• **What to work on**:
This task calls for printing every entry exactly.

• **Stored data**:
--

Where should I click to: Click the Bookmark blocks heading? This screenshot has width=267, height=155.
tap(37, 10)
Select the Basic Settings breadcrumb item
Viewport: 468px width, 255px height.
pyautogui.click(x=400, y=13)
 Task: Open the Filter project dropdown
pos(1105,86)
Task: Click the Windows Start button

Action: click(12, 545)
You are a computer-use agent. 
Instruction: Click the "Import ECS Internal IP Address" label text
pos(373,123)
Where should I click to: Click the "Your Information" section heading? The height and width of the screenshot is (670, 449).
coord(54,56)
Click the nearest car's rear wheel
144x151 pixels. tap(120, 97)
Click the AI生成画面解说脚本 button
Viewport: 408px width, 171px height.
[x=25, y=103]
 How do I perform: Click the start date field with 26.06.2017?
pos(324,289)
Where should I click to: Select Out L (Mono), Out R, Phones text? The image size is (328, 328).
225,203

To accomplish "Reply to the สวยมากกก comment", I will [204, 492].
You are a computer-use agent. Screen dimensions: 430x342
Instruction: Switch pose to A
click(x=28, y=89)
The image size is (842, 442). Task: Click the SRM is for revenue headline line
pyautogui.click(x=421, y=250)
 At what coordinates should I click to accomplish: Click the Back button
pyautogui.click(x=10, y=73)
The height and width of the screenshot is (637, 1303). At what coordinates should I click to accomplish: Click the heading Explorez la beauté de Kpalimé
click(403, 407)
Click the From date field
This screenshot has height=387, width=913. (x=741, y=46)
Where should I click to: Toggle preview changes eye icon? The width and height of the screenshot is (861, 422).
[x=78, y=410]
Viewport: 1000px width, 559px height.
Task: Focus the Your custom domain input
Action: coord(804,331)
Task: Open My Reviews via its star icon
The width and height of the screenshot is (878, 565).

--

• **Written solution**:
Where should I click to: Click the Bookmark blocks heading? This screenshot has width=267, height=155.
tap(37, 10)
Select the Basic Settings breadcrumb item
Viewport: 468px width, 255px height.
pyautogui.click(x=400, y=13)
 Task: Open the Filter project dropdown
pos(1105,86)
Task: Click the Windows Start button

Action: click(12, 545)
You are a computer-use agent. 
Instruction: Click the "Import ECS Internal IP Address" label text
pos(373,123)
Where should I click to: Click the "Your Information" section heading? The height and width of the screenshot is (670, 449).
coord(54,56)
Click the nearest car's rear wheel
144x151 pixels. tap(120, 97)
Click the AI生成画面解说脚本 button
Viewport: 408px width, 171px height.
[x=25, y=103]
 How do I perform: Click the start date field with 26.06.2017?
pos(324,289)
Where should I click to: Select Out L (Mono), Out R, Phones text? The image size is (328, 328).
225,203

To accomplish "Reply to the สวยมากกก comment", I will [204, 492].
You are a computer-use agent. Screen dimensions: 430x342
Instruction: Switch pose to A
click(x=28, y=89)
The image size is (842, 442). Task: Click the SRM is for revenue headline line
pyautogui.click(x=421, y=250)
 At what coordinates should I click to accomplish: Click the Back button
pyautogui.click(x=10, y=73)
The height and width of the screenshot is (637, 1303). At what coordinates should I click to accomplish: Click the heading Explorez la beauté de Kpalimé
click(403, 407)
Click the From date field
This screenshot has height=387, width=913. (x=741, y=46)
Where should I click to: Toggle preview changes eye icon? The width and height of the screenshot is (861, 422).
[x=78, y=410]
Viewport: 1000px width, 559px height.
Task: Focus the Your custom domain input
Action: coord(804,331)
Task: Open My Reviews via its star icon
The width and height of the screenshot is (878, 565).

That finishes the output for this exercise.